Bubble Navigation; Real World Piloting on the Pasquotank River

"What...Do...You...Mean...You don't know which way to turn!"

Not usually a sensitive sort of guy I did pick up on the displeasure of the Budget Committee, my earnest wife, Connie. Our boat Meredith was approaching a fork in the Pasquotank River and my long suffering spouse had just been told that I did not know which branch to take.

Not much turned on the choice: the correct branch took us to a free dock and a wine party in Elizabeth City, the other left us with several hours of trying to break free from the cold muck and buried tree stumps which seem to comprise pretty much all of North Carolina.

We were cold. Night temperatures on the water had been in the mid 30's. It was now 4:30 p.m. and the sun held only another half hour of honest heat.

How Did We Get Here?

Leaving the Dismal Swamp southbound Meredith, along with 6 other boats, was locked down 8 feet at the South Mills Lock. This dumped us in the Pasquotank River, a deep but narrow and twisty river which would carry us to Elizabeth City, NC.

Being a polite guy, who knows that sailors have long memories, I pulled Meredith over and slowed to allow the two trawlers amongst the 7 boats in the locking to pass. As the trawlers passed my wife commented on how filthy the water was: both boats left a frothy wake in the brackish water.

My actions were not as humanitarian as it may sound.

For those who have not been, the Pasquotank River is a waterway with an awful lot of turns in a very short distance. A navigator who would manually plot his boat's position at every turn was the kind of guy so anal he would take his suppositories orally.

This did not describe the pilot of Meredith.

Allowing the trawlers to lead, I reasoned that now I had a guide through the byzantine twists and turns of the Pasquotank. At many points in this river there were tributaries and feeder streams as larger as the river itself.

Everything worked very well for the first two miles. Then the trawlers, travelling at 8 knots to Meredith's 6.5 pulled far enough ahead that we could not keep them in continuous visual contact. Not too worrying though as they were still in view as we exited each bend we would still spy them and regain our visual guide.

Too good to be true you are thinking?

Well of course it was.

As the river widened the turns increased in radius. Finally Meredith came around a final bend to find .. NO TRAWLERS.


Quick, look at the map and find your ... Forget that. A snakes and ladders game had fewer twists and loops than the Pasquotank.

Not to panic. Just examine the two branches carefully. One of them had to have some physical feature that suggested it as the proper route.

No luck.

Nothing to choose from and the time to do something was approaching rapidly.

Time to admit our situation to the Budget Committee. Oh ignomy. Disgraced before the Budget Committee.

After her initial restrained comment, reported above, in which she so artfully blended both surprise and dismay my wife grew supportive. "Well, we have to do something, and fast. Why don't you slow down?"

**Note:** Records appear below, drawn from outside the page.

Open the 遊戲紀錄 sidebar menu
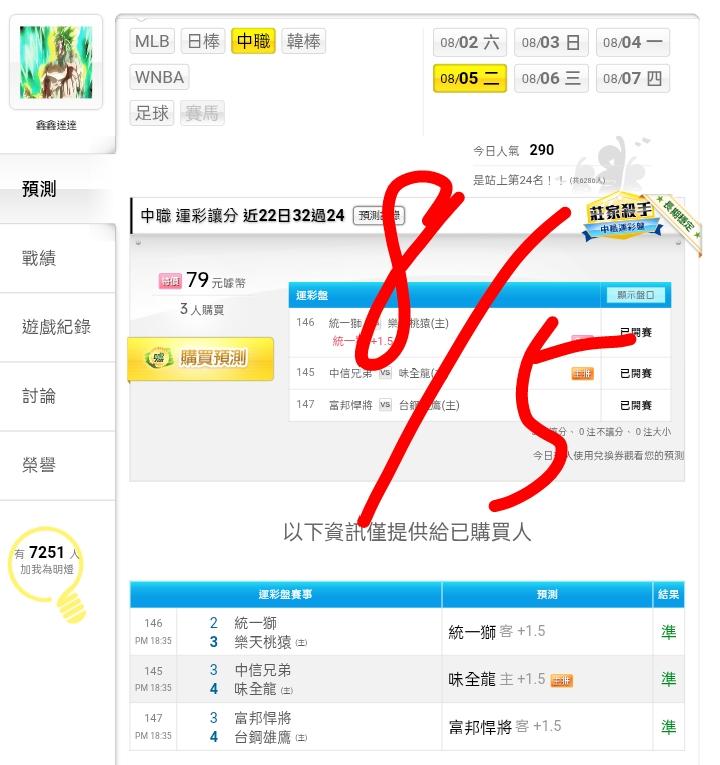The height and width of the screenshot is (765, 720). (x=58, y=327)
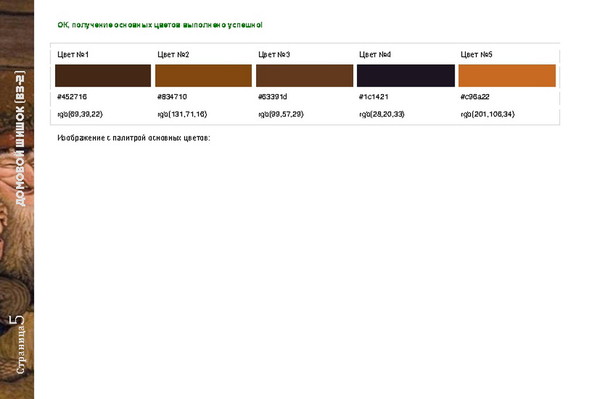
Task: Click the Цвет №1 column header
Action: [x=73, y=54]
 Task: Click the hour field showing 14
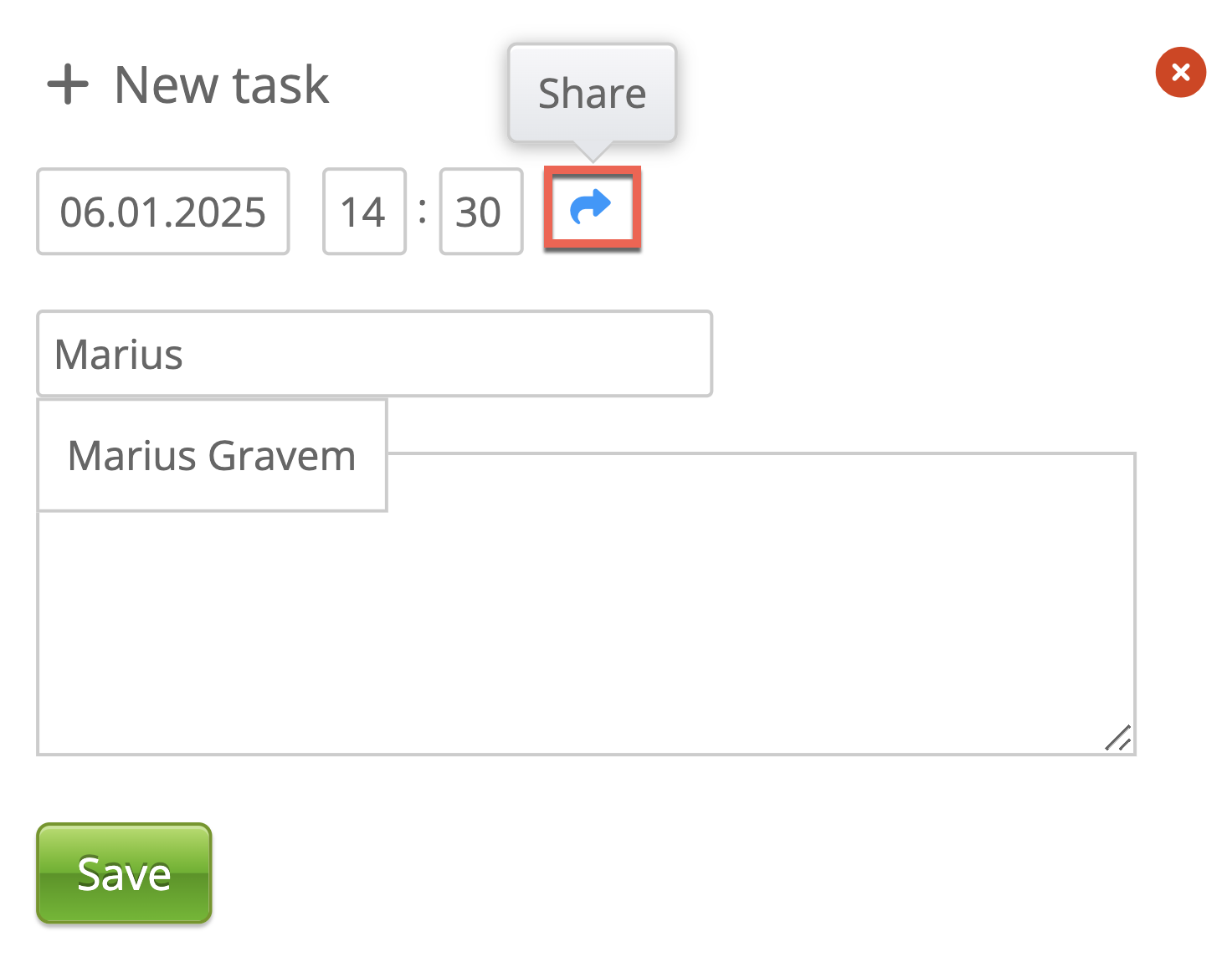[364, 212]
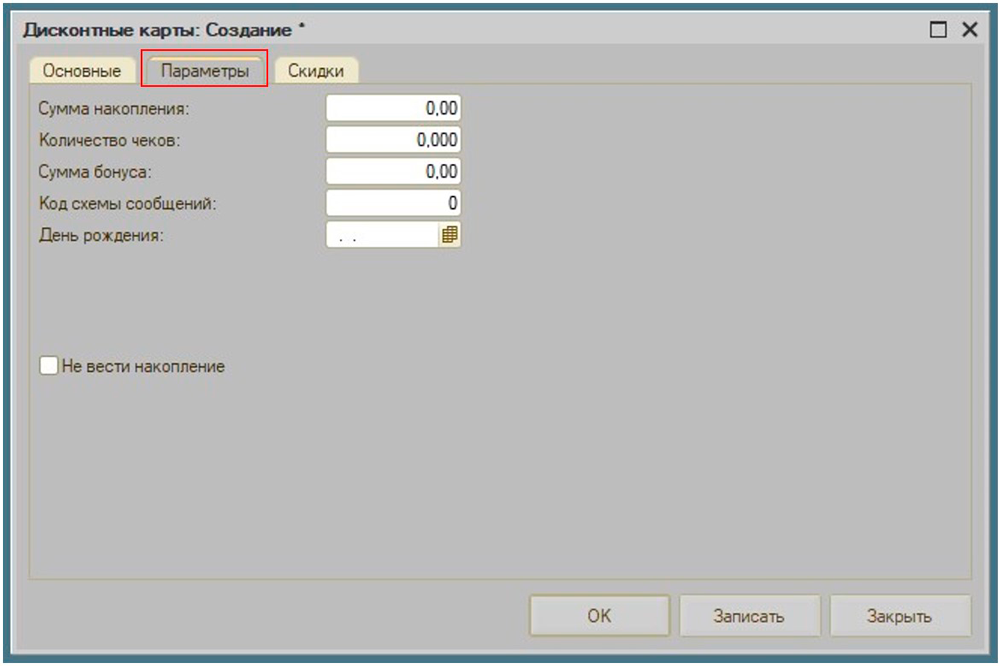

"Nope" was the monosyllabic response.

Every sailor reading this will know why I could not slow down. Meredith was first boat out of the lock. We permitted two trawlers to pass for good reason but the other four boats were still behind us. There was no way I could slow my course and admit incompetence to any of those four boats.

The fork loomed large ahead. Feverishly two minds in the cockpit of Meredith addressed the need for navigation input as armageddon bore down on us, or, more correctly I guess, as we bore down on armageddon.

"Bubbles" cried the Budget Committee.

"What?" was my reasoned response.

"Find bubbles" she asserted. "Look for wake residue. There has to be some froth or something".

She took the bow and stood before me, an armless figurehead. "I see it. I see froth."

Her left arm shot out. "Hard to Port".

Some men would have dismissed the whole venture as too outlandish.

I turned to Port. (of course I started out following trawlers, so what did you expect?)

Turning at 6.5 knots Meredith did not successfully fight all the heel in the sharp turn and it was a bit hairy for a second or two. Things hit the floor belowdecks.

More Seconds passed.

We did not hit bottom. No slithering to a dead stop, our full keel encased in North Carolina's finest swamp bottom. No cedar logs chewing away mighty chunks of our fibreglass hull.

When the seconds accumulated to a minute we knew we were on to something. "It works. Keep looking for spittle".

For the next half hour the Budget Committee held the bow and guided us unerringly, one patch of soap suds at at time, to the widening of the river we had been expecting.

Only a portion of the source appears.